Top UAW officials and some of Ford’s highest ranking executives will meet today to formally mark the start of contract talks exactly two weeks after the Dearborn automaker said it would move production of the Focus compact car to Mexico.

Typically, the ceremonial event to kick-start contract negotiations is a warm and fuzzy event designed to underscore the close working relationship between the union and the automaker as they begin to renegotiate a contract that expires on Sept. 14.

It was all smiles when at a similar events held last week between the UAW and General Motors. The next day, Fiat Chrysler CEO Sergio Marchionne hugged UAW President Dennis Williams. Today’s event, to be held at Cass Technical High School in Detroit, will be a similar staged event designed to highlight relationships that are far better now than the acrimonious tensions that historically existed between the union and the automakers.

But the future of Ford’s Michigan Assembly plant in Wayne, where the Focus is currently produced, along with a number of other thorny issues will be simmering just below the surface when Ford Executive Chairman Bill Ford, Ford CEO Mark Fields, UAW President Dennis Williams and UAW Vice President Jimmy Settles attend the event.

Ford’s decision to end Focus and C-Max production at its plant in Wayne comes as a host of automakers, including Ford, are building new plants in Mexico instead of in the U.S., and is a growing concern for the UAW.

“I will save my comments for Ford when we open up Ford,” negotiations, Williams said last week during the GM event. “I will say it’s always concerning to me when any corporation invests outside of the U.S….there are a variety of reasons to do it…we will address Ford at the right time.”

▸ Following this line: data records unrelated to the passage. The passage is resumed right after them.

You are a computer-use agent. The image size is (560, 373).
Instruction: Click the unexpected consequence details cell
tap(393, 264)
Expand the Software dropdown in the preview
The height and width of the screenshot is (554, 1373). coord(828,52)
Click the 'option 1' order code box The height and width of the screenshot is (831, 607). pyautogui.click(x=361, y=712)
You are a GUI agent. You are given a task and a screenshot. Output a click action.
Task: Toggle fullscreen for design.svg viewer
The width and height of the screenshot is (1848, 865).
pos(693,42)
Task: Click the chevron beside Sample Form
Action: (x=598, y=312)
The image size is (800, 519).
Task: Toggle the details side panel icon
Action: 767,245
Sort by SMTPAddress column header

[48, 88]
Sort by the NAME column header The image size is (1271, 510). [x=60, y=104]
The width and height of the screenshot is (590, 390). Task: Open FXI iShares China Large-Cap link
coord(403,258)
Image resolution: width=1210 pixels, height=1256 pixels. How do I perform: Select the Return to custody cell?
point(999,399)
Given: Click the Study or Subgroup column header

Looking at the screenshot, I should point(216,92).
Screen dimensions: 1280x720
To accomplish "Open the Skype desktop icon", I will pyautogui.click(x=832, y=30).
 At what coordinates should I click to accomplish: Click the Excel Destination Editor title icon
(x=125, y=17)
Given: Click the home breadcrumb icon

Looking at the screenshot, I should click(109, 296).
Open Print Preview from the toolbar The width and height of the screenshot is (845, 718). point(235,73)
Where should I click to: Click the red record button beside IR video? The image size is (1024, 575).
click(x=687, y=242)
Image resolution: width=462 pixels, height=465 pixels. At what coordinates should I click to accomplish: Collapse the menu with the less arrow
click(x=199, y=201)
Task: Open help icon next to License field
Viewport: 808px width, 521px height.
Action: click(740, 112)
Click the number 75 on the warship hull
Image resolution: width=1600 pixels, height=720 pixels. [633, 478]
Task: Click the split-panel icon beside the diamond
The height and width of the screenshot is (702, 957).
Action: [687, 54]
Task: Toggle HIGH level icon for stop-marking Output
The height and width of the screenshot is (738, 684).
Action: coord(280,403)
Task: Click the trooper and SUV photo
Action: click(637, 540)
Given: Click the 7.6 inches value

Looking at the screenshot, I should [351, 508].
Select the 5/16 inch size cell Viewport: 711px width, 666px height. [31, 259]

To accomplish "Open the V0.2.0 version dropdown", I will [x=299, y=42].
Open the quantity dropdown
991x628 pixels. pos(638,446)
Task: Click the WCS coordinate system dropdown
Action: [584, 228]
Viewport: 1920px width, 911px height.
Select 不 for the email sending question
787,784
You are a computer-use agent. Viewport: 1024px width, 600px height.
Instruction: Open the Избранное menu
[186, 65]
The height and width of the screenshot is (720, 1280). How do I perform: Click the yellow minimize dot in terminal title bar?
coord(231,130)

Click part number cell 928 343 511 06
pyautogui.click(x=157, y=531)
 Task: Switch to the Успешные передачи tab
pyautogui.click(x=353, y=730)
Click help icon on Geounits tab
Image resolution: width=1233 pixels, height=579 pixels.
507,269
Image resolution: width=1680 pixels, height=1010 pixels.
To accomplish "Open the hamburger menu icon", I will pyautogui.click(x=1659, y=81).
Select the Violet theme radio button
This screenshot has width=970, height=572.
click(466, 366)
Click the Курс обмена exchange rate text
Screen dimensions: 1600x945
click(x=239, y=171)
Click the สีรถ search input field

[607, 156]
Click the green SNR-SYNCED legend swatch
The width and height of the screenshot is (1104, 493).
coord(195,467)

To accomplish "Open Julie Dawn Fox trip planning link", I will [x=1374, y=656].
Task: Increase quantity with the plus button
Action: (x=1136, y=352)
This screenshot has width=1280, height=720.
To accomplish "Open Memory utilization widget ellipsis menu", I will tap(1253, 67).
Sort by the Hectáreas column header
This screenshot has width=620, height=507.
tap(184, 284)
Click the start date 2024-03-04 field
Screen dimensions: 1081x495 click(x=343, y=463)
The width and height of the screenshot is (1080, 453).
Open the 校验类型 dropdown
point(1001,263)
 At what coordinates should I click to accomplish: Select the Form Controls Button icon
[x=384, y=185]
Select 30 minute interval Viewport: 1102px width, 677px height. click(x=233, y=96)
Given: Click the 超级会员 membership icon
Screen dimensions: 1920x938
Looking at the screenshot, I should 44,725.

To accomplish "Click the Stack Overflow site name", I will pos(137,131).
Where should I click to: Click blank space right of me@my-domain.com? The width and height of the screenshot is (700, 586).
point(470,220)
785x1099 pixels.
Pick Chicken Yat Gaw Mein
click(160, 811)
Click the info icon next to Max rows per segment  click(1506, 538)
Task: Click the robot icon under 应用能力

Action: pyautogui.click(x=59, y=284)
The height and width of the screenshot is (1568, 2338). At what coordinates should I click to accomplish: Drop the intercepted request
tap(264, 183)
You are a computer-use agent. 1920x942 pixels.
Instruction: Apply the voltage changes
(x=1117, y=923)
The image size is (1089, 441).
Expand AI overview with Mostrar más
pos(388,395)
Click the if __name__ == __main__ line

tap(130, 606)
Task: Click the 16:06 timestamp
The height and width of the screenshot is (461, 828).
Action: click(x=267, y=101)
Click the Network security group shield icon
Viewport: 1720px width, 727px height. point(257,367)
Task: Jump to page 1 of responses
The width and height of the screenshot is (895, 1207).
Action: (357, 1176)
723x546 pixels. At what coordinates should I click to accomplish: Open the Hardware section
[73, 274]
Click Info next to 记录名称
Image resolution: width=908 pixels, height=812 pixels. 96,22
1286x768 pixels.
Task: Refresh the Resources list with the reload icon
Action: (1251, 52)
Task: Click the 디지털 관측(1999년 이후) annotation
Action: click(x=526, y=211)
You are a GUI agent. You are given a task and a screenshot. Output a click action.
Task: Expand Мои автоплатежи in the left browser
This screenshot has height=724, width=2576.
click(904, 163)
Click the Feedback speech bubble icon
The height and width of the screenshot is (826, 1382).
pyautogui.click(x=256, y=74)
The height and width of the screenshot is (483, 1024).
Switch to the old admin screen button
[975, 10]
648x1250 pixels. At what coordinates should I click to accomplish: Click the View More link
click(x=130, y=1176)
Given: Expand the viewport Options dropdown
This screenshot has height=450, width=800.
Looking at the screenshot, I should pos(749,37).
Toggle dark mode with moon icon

Historically, Ford has prided itself on having the best relationship with the UAW out of the Detroit Three.

Settles told the Free Press that the timing of Ford’s decision to relocate the Focus, just days before the official start of contract discussions, was “very, very unusual.”

The move also raises questions about which products could replace the Focus — a car that symbolized Ford’s transformation in 2011 from a company dependent on truck sales to one aimed at building better passenger cars for a global market. Ford promised it will not close the plant but did not say what car or truck could replace the Focus and C-Max.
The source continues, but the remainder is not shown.